El me quitó la agenda de las manos.
– Ella se refiere a Dakkinen, supongo -terció-. Pero aún hay más: "Nadie va a darme niños. Nadie va a salvar mi vida". Dakkinen no estaba embarazada y tampoco lo estaba Hendryx, ¿entonces, qué es esa tontería de los niños? Y nadie salvó sus vidas -cerró la agenda de golpe y me la tendió-. No sé a dónde quiere ir con esto. No es nada convincente. ¿Quién sabe cuándo Hendryx escribió eso? Puede que después de que el alcohol y las píldoras hicieran su efecto, y en ese momento su cabeza debía estar llena de alucinaciones.
Detrás de nosotros, dos policías en ropas de paisano estaban metiendo a un joven muchacho blanco entre rejas. Dos escritorios más allá del nuestro una taciturna negra estaba siendo interrogada. Cogí la primera fotografía de la baraja y contemplé el cuerpo masacrado de Kim. Durkin encendió la maquinilla y terminó de afeitarse.
– Lo que no entiendo -dijo-, es que cree haber encontrado. Usted cree que ella tiene un novio y que el novio le regaló un anillo. Está bien. También cree que tenía un novio que le regaló la chaqueta de visón y ha investigado en esa dirección y parece ser que tiene razón, pero la chaqueta no nos lleva hasta el novio porque él no figura en el registro de ventas.
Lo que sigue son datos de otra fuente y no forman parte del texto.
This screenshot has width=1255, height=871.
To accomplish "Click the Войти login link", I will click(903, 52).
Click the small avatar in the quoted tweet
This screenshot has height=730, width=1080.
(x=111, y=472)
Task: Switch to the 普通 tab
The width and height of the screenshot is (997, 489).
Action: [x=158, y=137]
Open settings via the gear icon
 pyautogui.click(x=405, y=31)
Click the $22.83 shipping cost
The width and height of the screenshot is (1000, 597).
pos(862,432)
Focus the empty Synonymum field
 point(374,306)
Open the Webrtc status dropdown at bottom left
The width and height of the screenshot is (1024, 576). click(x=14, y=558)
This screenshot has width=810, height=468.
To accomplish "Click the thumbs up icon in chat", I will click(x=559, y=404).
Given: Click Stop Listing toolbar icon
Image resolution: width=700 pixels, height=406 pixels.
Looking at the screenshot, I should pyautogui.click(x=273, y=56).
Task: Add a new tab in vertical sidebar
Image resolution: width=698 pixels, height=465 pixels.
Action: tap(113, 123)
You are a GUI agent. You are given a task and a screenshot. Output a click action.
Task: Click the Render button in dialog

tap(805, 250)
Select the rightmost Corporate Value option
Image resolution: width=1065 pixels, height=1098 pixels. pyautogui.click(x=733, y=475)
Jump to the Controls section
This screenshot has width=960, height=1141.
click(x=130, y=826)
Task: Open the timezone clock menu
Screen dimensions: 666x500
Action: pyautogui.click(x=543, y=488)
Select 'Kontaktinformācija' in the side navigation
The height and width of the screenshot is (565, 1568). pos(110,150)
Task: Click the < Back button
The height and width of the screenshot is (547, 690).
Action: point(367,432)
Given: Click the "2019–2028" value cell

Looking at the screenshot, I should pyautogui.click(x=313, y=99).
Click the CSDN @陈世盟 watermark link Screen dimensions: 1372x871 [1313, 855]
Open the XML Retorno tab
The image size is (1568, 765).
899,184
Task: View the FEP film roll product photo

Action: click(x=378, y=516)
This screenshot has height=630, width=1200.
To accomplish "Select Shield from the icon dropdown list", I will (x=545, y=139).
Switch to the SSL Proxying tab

Si no puede llegar hasta él por medio de una chaqueta que tenemos, ¿cómo piensa encontrarlo por medio de un anillo, del que lo único que sabemos es que está perdido? ¿Entiende lo que quiero decir?
– Sí, entiendo.
– Esa historia de Sherlock Holmes, el perro que no ladra, pues bien, usted tiene un anillo que no está, ¿y eso qué prueba?
– Que ha desaparecido.
– De acuerdo.
– ¿A dónde ha ido a parar?
– Los anillos suelen perderse por la taza del retrete. ¿Cómo coño voy a saber a dónde ha ido a parar?
– Pero el hecho es que ha desaparecido.
– ¿Y qué ¿O se fue solo o alguien se lo llevó.
– ¿Quién?
– ¿Cómo voy a saber quién?
– Digamos que ella lo llevaba encima en el hotel donde murió.
– De acuerdo, pero sólo es una suposición.
– ¿Quién se lo llevó? ¿Sería capaz un policía de arrancárselo del dedo?
– No. Nadie haría eso. Hay gente que se lleva dinero suelto, ambos lo sabemos ¿pero llevarse un anillo del dedo de la víctima en un asesinato? -negó con la cabeza-. Además nadie estuvo solo con ella. Eso es algo que nadie haría delante de testigos.